Il fallait que je fusse bien préoccupé, car une forêt vierge entre les tropiques, et surtout aux Philippines, n’est en rien comparable à nos forêts d’Europe.

Le bruit d’un torrent vint me rappeler le lieu où je me trouvais, et je saluai la nature dans ses gigantesques productions.

Je regardai au-dessus de moi, et j’aperçus un immense balèté, figuier extraordinaire qui croît dans les sombres et mystérieuses forêts des Philippines. Je m’arrêtai pour admirer le balèté.

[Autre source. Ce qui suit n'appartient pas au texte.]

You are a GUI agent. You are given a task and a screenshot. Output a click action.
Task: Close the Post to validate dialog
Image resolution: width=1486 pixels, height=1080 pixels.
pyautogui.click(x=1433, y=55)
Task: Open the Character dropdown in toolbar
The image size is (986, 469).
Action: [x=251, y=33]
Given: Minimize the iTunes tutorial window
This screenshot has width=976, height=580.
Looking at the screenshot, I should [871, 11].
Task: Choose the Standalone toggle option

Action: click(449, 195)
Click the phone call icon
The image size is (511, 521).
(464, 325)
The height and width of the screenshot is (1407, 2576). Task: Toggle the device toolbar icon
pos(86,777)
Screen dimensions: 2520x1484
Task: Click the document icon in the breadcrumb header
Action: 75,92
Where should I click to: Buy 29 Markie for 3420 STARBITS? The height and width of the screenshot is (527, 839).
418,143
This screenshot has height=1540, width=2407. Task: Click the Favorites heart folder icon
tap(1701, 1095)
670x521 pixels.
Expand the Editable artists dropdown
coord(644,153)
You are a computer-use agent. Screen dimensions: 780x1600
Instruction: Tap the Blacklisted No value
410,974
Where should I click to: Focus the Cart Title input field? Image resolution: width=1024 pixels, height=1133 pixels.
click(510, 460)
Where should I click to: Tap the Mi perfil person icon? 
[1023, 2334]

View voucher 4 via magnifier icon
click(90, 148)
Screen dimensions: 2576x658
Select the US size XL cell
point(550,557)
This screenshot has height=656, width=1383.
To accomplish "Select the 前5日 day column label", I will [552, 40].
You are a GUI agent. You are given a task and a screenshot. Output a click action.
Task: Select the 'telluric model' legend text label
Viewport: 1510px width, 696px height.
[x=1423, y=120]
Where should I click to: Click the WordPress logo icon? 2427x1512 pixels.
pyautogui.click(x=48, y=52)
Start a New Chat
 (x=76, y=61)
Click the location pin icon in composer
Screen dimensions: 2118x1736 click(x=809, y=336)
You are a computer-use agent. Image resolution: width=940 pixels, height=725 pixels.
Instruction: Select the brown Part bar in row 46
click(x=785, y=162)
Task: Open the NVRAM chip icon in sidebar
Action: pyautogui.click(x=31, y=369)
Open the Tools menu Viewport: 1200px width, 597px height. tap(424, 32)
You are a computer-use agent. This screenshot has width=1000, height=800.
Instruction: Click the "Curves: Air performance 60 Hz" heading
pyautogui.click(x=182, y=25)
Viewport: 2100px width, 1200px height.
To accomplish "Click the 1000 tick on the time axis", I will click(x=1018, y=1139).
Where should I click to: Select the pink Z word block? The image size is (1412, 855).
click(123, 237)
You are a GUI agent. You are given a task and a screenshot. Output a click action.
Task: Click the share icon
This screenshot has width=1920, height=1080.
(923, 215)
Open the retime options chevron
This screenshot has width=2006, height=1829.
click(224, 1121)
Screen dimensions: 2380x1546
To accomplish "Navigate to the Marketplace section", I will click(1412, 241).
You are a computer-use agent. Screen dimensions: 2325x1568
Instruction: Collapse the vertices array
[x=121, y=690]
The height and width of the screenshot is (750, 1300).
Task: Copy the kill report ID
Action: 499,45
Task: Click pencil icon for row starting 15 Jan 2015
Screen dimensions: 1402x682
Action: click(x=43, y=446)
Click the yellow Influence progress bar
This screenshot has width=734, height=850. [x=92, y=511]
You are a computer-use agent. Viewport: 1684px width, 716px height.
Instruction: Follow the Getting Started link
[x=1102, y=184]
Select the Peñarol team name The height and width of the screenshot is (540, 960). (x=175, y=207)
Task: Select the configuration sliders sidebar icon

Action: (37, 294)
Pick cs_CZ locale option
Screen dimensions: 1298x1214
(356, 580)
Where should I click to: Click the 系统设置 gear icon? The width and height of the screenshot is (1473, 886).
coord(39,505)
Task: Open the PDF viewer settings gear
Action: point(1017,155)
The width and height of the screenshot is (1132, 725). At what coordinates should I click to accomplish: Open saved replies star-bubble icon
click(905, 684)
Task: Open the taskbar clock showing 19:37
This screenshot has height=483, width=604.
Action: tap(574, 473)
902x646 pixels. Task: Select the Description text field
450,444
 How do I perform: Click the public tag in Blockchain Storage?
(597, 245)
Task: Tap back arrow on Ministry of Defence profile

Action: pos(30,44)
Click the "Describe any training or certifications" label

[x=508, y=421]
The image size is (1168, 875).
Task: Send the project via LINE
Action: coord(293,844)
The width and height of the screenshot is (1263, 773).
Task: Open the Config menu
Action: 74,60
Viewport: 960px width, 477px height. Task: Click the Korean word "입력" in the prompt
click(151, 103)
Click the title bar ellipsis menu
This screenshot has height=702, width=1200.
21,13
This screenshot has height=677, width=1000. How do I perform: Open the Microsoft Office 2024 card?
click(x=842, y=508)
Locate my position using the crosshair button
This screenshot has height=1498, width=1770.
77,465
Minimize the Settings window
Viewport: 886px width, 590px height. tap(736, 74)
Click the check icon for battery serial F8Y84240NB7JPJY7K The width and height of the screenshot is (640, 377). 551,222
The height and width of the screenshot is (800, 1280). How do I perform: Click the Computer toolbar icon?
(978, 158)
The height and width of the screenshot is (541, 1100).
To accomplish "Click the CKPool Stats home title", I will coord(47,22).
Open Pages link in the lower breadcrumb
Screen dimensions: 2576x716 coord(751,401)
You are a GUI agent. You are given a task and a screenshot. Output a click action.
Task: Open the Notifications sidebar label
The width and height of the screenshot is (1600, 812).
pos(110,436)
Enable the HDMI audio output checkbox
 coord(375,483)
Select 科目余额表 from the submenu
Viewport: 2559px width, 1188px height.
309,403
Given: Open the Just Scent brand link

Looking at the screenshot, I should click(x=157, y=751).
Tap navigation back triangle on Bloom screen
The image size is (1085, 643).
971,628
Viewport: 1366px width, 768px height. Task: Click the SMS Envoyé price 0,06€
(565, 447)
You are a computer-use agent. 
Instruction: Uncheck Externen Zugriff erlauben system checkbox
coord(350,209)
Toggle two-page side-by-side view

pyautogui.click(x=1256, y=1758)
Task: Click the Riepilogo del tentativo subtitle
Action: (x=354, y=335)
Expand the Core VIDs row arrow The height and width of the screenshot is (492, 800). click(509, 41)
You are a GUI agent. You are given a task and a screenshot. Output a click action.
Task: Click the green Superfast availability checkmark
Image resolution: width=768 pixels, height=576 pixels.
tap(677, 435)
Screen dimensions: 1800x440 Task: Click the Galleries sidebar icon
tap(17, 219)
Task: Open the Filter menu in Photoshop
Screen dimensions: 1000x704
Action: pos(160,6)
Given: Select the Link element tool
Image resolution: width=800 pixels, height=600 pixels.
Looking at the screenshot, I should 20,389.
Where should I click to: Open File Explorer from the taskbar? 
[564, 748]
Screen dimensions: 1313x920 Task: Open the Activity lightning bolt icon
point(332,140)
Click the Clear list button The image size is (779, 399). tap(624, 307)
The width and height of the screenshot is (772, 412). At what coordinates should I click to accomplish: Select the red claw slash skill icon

Cet arbre immense provient d’une graine semblable à celle de la figue ordinaire; son bois est blanc et spongieux, il acquiert en peu d’années une croissance extraordinaire.

La nature, qui a tout prévu, qui permet au jeune agneau de laisser sa laine aux buissons du chemin pour que l’oiseau timide puisse la dérober et en former un nid, s’est montrée dans tout son génie en faisant grandir le figuier des Philippines.

Les branches de cet arbre partent généralement de son tronc, s’étendent horizontalement, et forment un coude pour s’élever ensuite perpendiculairement; mais, ainsi que je l’ai dit déjà, l’arbre est spongieux, facile à se rompre; et lorsque la branche, en formant sa courbe, est trop faible, elle se casserait infailliblement, si un fil que les Indiens appellent goutte d’eau ne s’échappait de l’arbre pour aller prendre racine en terre, et, grossissant en raison de la branche, lui former un étai vivant.

Ensuite, autour du tronc s’étendent, à une très-grande distance du sol, des supports naturels qui vont se terminer en pointe vers le milieu du tronc. Le grand architecte de l’univers a tout prévu.

Le coup d’œil qu’offre le balèté est souvent d’un pittoresque indescriptible.